The law has no severability clause, which theoretically means that Judge Hudson has to put the hammer down on the whole law if he finds the mandate unconstitutional. But, in practice, it isn’t so simple. There’s a precedent problem:
[Hudson] has shown skepticism about the mandate, but that issue is relatively straightforward compared to the severability question … and the legal precedents are less auspicious. In fact, the Supreme Court recently invalidated an important part of the Sarbanes-Oxley accounting law, which contains no severability clause, while leaving the rest of its provisions in place.
What has all this got to do with Michael Vick? Well, it was Judge Hudson who sentenced Vick to a couple of years in the federal penitentiary for his involvement in dog-fighting. This suggests that Hudson is no shrinking violet.
And, make no mistake, it will take some cojones just to toss out the mandate. If he strikes down the entire law, he will become Emmanuel Goldstein. The lefties will be all over him. In fact, the “news” media are already setting up the meme:
No judge has ruled the law unconstitutional.

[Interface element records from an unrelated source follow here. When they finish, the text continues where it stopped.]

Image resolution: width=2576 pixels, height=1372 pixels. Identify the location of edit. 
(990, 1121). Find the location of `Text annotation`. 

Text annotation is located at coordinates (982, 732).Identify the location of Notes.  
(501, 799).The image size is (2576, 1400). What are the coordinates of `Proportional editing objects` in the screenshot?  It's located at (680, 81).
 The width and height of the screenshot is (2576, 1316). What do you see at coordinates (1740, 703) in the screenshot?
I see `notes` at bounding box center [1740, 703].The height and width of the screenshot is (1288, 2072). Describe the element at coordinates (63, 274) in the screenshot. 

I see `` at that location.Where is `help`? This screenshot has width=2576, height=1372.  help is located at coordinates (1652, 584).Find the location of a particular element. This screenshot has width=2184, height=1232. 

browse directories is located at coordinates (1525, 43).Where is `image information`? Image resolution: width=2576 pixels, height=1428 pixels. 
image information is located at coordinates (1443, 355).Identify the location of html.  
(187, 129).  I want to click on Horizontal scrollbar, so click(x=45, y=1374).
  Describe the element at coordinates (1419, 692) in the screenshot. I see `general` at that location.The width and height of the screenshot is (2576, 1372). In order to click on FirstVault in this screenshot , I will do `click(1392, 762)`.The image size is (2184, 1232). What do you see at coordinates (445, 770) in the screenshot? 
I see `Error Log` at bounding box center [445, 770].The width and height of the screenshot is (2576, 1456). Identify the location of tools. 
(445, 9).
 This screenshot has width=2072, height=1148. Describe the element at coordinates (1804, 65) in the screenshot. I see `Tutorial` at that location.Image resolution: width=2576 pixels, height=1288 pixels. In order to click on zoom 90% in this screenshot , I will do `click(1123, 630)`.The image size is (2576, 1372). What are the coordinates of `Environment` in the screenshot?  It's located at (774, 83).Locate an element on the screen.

Many observers think Hudson will be the first. That prediction is built partly on Hudson’s roots in Republican politics. He was elected Arlington’s commonwealth attorney as a Republican, briefly ran against U.S. Rep. James P. Moran (D-Va.) in 1991 and has received all of his appointments - as U.S. attorney, as a Fairfax County Circuit Court judge in 1998 and to the federal bench in 2002 - from Republicans.
You will note that the word “Republican” was used THREE times in this one brief passage, which comes from a Washington Post article that also repeats the idiotic nutroots demand that Hudson should recuse himself from the ObamaCare case:
Some have called on Hudson to recuse himself from the case because he owns stock in a campaign-consulting company that has done work for the Republican National Committee and other conservative groups.
So, Judge Hudson will face a firestorm of recriminations if he does the right thing. But this is a guy whose nickname, when he was a prosecutor, was “Hang ‘Em High Henry.” So, he may be just the man for this dirty but necessary job.